+++ Input for this task +++

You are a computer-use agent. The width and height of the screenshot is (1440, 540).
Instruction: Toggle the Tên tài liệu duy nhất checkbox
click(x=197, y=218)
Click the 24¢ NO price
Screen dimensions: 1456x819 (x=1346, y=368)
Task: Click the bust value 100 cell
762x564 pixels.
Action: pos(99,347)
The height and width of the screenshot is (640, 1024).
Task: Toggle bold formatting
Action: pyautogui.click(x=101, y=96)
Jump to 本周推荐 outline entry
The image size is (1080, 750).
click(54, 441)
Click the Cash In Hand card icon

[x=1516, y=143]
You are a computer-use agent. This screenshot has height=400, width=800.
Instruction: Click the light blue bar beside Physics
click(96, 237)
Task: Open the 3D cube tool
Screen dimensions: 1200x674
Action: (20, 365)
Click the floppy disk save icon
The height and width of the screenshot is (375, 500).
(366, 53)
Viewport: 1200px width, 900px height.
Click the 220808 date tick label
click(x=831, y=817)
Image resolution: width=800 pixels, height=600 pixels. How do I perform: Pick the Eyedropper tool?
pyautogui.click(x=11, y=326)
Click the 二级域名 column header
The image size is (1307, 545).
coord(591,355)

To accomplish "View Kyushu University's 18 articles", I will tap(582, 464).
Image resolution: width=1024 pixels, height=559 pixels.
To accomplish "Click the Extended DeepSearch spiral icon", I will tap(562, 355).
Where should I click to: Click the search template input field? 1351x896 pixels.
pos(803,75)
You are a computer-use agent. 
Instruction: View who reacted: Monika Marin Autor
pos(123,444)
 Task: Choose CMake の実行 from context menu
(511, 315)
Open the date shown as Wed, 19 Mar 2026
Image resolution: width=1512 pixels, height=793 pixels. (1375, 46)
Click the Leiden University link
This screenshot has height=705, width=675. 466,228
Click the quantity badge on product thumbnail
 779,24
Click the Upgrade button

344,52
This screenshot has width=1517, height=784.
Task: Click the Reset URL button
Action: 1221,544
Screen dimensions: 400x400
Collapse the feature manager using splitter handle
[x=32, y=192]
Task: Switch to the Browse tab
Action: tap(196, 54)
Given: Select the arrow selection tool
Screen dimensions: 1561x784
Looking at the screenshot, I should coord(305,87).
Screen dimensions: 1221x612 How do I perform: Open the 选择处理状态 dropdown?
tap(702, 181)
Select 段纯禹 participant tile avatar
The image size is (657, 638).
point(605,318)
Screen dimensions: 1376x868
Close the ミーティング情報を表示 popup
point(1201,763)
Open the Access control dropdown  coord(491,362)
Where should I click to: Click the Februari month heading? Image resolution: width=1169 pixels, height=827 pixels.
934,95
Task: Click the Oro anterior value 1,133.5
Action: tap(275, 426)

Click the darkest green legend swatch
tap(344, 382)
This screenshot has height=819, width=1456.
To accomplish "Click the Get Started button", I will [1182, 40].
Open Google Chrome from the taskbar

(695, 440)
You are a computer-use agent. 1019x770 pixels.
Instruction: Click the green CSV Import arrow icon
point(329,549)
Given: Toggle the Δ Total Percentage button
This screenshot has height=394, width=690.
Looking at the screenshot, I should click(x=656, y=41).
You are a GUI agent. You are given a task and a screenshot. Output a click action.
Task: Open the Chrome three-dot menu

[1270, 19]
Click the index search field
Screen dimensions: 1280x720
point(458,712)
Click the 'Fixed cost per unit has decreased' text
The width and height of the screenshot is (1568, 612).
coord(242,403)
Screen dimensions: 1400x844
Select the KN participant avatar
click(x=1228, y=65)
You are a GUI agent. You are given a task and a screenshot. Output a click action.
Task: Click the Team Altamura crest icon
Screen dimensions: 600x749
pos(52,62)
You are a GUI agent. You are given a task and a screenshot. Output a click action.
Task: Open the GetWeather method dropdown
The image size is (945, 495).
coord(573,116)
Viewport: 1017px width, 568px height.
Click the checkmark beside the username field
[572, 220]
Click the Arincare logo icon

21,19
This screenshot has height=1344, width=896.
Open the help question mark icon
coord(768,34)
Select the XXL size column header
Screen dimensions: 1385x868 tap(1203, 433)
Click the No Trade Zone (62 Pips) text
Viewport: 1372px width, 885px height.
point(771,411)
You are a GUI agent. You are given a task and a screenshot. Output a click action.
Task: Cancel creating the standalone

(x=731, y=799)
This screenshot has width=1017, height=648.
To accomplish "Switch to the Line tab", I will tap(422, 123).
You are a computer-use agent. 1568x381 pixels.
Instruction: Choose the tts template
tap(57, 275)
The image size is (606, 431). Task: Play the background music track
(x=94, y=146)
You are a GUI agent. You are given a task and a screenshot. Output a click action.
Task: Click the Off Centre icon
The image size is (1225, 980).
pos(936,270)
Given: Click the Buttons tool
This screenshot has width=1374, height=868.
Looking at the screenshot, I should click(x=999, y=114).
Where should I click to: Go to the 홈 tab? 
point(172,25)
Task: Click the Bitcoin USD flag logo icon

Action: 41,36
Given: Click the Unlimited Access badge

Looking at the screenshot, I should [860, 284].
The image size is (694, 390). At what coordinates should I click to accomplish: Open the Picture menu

+++

Required action:
Return only the part of the records above that opens with the line containing "This screenshot has height=819, width=1456." and closes with the line containing "You are a computer-use agent. 1019x770", ends included.

Exercise answer:
This screenshot has height=819, width=1456.
To accomplish "Click the Get Started button", I will [1182, 40].
Open Google Chrome from the taskbar

(695, 440)
You are a computer-use agent. 1019x770 pixels.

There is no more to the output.